2. o recado vou dizer mas antes quero fazer alguns reconhecimentos: reconheço minha posição de mediação disso que veio a ser um ‘concerto de múltiplas vozes’ reconheço a disposição do meu corpo não é pelos olhos que se escuta nem pelos ouvidos talvez pelos pelos, isso que possuímos o mais próximo das ondas ser onda é a única forma de s u p o r t a r o aprendizado do tempo um do qual não possuímos mais memória

3.

os objetos do mundo diz o poeta walt whitman fluem perpetuamente. “todos estão escritos para mim e eu preciso entender o que dizem” as coisas carregam palavras mas se não são vistas são mudas como toda matéria parece ser

4.

“a desatenção é a primeira etapa da violência” disse o joão moreira sales citando simone weil em texto publicado na revista piauí em dezembro de 2018 ano da destruição do museu nacional do brasil. “nós que vemos o outro nas garras da aflição, nós somos obrigados, primeiro e acima de tudo, a prestar atenção” disse a simone weil

5.

o amigo do joão moreira sales no dia seguinte ao incêndio do museu enviou a foto de um conjunto de besouros e disse que estava pessoalmente arrasado besouros e joaninhas pertencem à ordem coleóptera que significa estojo de asa, porque estes besouros guardam as asas do voo para o interior de rígidas asas externas como quem guarda papel-arroz

by ALCINO LEITE NETO_2018
Photo

6. a palavra que os besouros coleópteros carregam é a fragilidade o joão moreira sales leu a palavra dos besouros mudos os besouros não são mudos eles fizeram o joão escrever um texto de seis grandes páginas na revista piauí no ano em que o museu nacional do brasil foi destruído “quanto a mim diria mesmo que o objeto da responsabilidade é o frágil, o perecível que nos solicita, porque o frágil está, de algum modo, confiado à nossa guarda, entregue ao nosso cuidado” tudo nasce do ato de prestar atenção eis o recado dos besouros.

7. não escutamos as palavras das coisas como walt whitmam nem as palavras dos bichos como joão moreira sales coisificamos bichos e também pessoas assim:

Agora estão mudos

8.

Coisificamos o milho a seringueira, a cana de açúcar e a bananeira coisificamos o rio e o mar a praia de iracema a sabiaguaba as tartarugas e os tatuís

9.

Quanto ao elefante que Viajou milhares de quilômetros Da Índia à Áustria Em meados do século XVI, Cortaram-lhe as patas dianteiras Para usa-las como recipientes Que triste fim, não é?
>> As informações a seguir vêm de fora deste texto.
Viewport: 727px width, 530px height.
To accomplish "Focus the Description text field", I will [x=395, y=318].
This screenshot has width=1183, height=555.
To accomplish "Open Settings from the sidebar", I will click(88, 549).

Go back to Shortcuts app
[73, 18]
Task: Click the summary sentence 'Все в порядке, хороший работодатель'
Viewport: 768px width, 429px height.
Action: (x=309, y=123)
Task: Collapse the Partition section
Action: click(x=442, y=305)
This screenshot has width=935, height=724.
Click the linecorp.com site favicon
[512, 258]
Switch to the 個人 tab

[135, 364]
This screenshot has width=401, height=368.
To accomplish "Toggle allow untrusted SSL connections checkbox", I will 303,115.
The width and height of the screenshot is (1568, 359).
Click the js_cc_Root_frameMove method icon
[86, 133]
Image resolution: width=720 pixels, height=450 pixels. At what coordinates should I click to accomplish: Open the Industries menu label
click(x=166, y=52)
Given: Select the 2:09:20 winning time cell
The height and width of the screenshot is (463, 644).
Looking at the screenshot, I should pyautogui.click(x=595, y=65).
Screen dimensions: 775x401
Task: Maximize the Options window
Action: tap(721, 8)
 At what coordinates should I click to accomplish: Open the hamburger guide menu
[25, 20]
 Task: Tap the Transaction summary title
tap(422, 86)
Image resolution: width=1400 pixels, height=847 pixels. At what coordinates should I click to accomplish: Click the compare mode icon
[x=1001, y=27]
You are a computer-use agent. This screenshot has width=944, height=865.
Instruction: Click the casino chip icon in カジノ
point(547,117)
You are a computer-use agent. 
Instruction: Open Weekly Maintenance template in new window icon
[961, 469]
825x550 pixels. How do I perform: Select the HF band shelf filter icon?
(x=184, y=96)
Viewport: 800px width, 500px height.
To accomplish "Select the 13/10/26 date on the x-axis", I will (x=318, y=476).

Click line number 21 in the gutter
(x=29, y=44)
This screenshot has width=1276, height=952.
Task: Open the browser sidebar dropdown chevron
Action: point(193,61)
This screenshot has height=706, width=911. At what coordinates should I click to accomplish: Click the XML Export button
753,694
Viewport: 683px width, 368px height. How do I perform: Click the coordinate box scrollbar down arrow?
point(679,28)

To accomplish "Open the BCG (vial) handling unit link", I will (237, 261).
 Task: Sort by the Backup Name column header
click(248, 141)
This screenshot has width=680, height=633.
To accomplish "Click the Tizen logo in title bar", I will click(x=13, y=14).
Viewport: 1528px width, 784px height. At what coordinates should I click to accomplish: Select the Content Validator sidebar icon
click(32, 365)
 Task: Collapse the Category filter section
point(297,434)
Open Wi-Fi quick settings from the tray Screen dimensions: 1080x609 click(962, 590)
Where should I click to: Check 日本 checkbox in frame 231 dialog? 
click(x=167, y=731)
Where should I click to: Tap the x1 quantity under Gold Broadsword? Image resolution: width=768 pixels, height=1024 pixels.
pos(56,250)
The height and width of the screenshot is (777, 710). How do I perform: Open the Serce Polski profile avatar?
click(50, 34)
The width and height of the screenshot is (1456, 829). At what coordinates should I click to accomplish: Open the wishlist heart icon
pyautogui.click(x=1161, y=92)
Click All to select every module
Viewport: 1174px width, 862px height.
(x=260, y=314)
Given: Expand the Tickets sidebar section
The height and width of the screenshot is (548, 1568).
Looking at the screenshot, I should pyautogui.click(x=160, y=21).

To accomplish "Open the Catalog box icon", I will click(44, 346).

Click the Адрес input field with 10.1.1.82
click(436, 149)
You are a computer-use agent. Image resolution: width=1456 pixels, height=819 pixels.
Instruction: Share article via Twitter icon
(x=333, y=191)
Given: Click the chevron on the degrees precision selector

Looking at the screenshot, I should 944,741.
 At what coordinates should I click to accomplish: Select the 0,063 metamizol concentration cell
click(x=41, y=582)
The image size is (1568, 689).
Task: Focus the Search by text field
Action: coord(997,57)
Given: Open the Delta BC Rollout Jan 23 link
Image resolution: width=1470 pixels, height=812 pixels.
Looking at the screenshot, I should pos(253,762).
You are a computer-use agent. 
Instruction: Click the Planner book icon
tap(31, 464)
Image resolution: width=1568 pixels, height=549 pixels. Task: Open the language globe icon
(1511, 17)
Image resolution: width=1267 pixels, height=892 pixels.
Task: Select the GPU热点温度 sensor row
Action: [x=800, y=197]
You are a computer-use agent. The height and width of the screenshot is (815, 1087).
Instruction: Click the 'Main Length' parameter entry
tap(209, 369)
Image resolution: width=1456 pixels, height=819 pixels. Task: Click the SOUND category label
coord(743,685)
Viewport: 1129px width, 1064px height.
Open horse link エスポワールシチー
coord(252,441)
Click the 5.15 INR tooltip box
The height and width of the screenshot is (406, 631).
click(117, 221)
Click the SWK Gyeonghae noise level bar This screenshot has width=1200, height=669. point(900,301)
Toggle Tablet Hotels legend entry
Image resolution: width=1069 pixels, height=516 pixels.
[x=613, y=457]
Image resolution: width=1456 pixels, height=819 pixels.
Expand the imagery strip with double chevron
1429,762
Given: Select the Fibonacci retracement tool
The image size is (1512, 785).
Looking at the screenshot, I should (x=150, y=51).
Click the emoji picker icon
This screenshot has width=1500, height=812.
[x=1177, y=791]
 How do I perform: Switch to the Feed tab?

Que triste fim

10.

Confesso, no entanto que não escutei as palavras de alguns bichos o escorpião permanece um enigma exultei com o tigre, chorei com a patativa e o elefante e descobri que o pinguim é animal de sangue mais quente

11. confesso também que não tenho palavras para o tempo penso que vivi mais do que compreendi olhei para o passado algumas vezes e resinifiquei o presente reparei no presente e compreendi um passado subi na pedra rebolada por exu zigzageei na partitura dos bichos e deixei que falassem e por fim recebi eu mesma a minha palavra.